All embellishments and pockets had to be sewn on before the pieces are joint. It was smooth sewing until I wanted to sew on the ric racs on the waist which could only be done after both sides were joined. Eventually, I decided to sew the ric rac on one side on first and pin the centre of the other ric rac onto the back stitch line. After I’ve ensured the position was fine, I stitch the second set on so the stitch line on both sides matched as close as possible. The only thing is by using this method, the ric racs on both side and the corresponding thread had to all be one color.

The bib is held at the back of the neck by buttons which I sewed back to back so they share one buttonhole. A method I came up with while making reversible dresses for my girl.

The Gallery

Side A

Time to take out my old tingkat and thermo flasks from the cabinet. They match my apron 🙂

Side B

It’s play pretend laundry time 🙂 The red border at the bottom of the apron is actually a folded in section of the fabric on the other side.
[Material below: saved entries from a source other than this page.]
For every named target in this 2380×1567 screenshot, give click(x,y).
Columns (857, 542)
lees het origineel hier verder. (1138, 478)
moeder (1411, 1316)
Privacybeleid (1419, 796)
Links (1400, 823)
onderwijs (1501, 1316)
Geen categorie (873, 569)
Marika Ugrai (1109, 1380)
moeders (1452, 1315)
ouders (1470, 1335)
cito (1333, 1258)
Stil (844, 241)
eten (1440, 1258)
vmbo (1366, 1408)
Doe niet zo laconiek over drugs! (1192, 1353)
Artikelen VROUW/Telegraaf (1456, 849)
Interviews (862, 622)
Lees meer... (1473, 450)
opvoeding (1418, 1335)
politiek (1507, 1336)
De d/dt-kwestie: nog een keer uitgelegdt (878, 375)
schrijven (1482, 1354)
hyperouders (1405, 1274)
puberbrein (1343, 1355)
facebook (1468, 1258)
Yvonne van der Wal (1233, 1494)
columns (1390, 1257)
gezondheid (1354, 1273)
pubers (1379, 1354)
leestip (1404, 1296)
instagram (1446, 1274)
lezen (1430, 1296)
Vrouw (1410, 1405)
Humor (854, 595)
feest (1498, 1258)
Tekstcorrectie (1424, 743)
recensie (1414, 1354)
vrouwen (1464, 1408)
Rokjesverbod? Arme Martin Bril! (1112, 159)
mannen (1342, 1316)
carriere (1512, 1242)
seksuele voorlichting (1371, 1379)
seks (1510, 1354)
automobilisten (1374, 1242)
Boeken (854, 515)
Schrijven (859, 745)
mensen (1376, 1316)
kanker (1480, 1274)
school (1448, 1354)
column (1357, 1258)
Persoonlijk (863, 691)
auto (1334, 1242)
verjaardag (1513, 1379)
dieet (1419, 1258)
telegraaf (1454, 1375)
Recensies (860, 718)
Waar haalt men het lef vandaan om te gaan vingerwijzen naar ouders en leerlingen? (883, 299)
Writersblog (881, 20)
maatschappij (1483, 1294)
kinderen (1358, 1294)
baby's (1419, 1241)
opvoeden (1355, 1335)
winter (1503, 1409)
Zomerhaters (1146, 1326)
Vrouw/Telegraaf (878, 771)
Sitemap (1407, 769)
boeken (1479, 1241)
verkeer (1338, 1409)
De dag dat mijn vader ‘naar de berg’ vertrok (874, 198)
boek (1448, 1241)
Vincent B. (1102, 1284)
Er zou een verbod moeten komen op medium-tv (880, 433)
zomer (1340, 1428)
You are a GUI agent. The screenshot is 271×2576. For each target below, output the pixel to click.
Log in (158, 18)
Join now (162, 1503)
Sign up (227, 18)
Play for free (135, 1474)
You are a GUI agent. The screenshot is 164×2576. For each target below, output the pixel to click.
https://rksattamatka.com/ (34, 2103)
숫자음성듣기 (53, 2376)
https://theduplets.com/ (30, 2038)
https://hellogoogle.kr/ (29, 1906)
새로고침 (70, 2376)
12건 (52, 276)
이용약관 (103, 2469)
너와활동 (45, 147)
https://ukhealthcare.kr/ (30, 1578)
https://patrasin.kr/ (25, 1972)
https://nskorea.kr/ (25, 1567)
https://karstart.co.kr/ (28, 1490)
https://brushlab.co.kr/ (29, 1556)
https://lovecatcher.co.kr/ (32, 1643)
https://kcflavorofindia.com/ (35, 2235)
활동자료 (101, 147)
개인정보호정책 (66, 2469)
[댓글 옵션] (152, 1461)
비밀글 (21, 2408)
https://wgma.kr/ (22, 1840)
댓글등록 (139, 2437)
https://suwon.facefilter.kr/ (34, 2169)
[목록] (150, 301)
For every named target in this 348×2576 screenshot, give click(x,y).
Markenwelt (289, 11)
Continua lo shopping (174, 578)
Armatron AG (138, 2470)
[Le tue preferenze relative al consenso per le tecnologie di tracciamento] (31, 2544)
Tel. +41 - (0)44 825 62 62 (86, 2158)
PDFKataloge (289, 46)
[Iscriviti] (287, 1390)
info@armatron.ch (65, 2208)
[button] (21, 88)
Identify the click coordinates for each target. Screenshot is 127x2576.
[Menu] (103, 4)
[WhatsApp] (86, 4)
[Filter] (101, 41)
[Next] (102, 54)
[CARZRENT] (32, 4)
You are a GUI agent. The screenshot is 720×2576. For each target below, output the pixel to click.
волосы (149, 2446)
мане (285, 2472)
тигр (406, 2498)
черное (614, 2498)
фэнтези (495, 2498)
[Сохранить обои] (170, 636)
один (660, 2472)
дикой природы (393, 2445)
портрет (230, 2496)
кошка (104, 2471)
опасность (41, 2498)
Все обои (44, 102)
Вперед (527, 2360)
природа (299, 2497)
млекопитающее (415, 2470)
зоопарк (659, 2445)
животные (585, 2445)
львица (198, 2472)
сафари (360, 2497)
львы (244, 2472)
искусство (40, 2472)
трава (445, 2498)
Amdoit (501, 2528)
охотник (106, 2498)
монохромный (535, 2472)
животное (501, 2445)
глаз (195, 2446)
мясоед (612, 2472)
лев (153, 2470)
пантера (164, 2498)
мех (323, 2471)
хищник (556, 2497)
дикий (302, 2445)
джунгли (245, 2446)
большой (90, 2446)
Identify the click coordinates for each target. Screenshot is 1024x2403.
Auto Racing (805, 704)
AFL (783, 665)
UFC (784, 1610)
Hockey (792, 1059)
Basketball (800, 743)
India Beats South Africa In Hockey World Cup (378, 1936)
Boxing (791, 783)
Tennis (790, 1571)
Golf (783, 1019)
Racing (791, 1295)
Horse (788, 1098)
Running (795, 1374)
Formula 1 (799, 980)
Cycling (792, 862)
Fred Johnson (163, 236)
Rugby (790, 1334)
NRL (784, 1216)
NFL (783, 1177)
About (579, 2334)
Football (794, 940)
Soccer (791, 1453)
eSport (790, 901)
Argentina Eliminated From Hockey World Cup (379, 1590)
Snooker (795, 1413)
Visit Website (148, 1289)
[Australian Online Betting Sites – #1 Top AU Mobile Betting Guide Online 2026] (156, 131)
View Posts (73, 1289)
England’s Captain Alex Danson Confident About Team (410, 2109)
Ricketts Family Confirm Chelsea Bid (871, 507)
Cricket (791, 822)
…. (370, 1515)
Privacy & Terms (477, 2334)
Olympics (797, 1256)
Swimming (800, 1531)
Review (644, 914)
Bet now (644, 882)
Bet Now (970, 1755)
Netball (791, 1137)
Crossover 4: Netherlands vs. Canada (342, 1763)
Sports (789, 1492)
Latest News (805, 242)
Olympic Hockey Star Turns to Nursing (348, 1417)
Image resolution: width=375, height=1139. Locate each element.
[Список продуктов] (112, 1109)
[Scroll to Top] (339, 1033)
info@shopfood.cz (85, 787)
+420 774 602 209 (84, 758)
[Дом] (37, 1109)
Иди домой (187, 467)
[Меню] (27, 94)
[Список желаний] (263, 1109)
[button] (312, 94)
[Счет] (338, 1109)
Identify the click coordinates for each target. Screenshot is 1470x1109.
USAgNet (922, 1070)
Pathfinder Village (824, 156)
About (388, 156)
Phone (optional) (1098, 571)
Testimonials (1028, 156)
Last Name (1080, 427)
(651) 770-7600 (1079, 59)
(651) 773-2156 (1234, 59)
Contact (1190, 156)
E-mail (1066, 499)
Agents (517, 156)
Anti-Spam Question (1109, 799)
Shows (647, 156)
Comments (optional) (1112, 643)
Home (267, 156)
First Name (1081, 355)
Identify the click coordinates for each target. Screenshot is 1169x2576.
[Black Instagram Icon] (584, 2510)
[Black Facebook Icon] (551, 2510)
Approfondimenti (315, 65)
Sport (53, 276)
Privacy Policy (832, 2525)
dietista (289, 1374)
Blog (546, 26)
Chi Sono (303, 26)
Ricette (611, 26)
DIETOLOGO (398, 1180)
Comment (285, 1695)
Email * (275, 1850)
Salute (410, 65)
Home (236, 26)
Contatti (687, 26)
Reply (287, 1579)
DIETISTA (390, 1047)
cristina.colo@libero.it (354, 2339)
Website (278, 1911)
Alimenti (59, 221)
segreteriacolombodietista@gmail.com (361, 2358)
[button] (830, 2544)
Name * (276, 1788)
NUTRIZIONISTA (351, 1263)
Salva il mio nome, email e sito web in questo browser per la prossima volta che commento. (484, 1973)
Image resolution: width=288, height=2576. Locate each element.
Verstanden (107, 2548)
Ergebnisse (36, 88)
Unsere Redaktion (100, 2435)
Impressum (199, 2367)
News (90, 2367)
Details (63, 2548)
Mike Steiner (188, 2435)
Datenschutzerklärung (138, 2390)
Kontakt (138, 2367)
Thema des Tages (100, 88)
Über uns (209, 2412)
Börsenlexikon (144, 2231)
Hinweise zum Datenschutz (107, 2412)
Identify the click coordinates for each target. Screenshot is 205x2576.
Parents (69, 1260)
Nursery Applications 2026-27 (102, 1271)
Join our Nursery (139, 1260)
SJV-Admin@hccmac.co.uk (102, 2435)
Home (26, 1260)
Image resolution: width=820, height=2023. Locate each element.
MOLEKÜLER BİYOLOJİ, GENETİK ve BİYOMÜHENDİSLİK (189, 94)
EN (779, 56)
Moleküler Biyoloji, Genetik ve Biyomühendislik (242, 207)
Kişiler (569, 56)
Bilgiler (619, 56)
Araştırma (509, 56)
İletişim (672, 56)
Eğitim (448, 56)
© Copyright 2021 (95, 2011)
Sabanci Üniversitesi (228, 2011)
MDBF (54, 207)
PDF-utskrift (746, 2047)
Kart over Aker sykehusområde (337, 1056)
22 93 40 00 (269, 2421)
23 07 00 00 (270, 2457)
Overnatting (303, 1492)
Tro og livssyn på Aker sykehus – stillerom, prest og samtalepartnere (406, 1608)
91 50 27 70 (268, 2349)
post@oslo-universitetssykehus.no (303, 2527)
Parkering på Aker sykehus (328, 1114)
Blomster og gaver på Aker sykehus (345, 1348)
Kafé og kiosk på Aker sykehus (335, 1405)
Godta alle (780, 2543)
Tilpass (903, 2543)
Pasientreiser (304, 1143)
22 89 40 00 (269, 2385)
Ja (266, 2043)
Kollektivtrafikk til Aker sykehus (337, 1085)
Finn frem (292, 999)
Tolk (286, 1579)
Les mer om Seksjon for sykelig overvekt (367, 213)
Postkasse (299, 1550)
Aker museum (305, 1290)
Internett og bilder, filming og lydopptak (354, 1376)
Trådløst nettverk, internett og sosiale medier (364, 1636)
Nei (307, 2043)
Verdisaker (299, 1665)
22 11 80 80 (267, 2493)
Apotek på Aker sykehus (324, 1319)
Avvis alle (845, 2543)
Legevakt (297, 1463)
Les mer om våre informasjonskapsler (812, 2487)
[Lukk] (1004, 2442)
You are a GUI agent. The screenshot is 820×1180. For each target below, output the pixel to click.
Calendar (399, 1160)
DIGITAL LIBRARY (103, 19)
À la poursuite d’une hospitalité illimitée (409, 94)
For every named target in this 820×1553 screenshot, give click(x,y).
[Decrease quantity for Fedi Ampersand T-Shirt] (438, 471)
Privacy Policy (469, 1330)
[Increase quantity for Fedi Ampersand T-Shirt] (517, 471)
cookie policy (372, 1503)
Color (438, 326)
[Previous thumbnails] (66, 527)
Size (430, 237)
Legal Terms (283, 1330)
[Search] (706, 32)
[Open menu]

I cut the black fabric shorter so that the red border would show.

This side has no border print but is embellished with ribbons, pocket and lace from scraps. The colors kinda reminded me of the Oktober Fest.

Phew! I think I need a short break before working on the next next project.

For next week’s Sew Weekly challenge, it is all about being inspired by mini you and mini me. We’ll be finding one childhood photo and using that outfit as inspiration for our weekly creation! Join us for some fun and photo sharing!


12 thoughts on “Behind the Seams: The “As you like it” Apron and dress

  1. i like that your apron is reversible. very clever! especially that it could get stained since its function is to protect the garment. stained? turn it round other way!

    btw, thanks for your kind comment at my blog! i’d left a reply to it, w.r.t. my fabric purchase. 😉 (the sweet shop lady boss gave me a discount, but i can’t guarantee it my next trip there to the fabric store! there’re other colour options. i’ll bring it back to Sg my next visit and post to you if you’re keen.)

  2. Colours and prints just look lovely on you. I love the contrasts in the combo of dress and apron, cheery vs sombre. Makes for a stand-out outfit put together. You’ll have fun accesorising the black dress otherwise too I’m sure.

  3. Thanks Fiona! I hope I’ll put the apron to good use 🙂 And thanks so much for offering to help me buy the fabric you’d used for your apron, I’ll email you very shortly!

  4. I really like your dress! I think you did a great job on it and it does not make your waist look thick at all. Cute apron too!

  5. Hi Adey! I love your dress and apron – so cute!

    Also, don’t feel you have to participate, but I think your blog is great so I’m passing the Stylish Blogger Award on to you. 🙂

  6. Gosh. I’ve been loving each dress you’ve posted this week, and this one is so classy in black. Yowza! You look darling darling darling, and the apron is flirty & fantastic, too.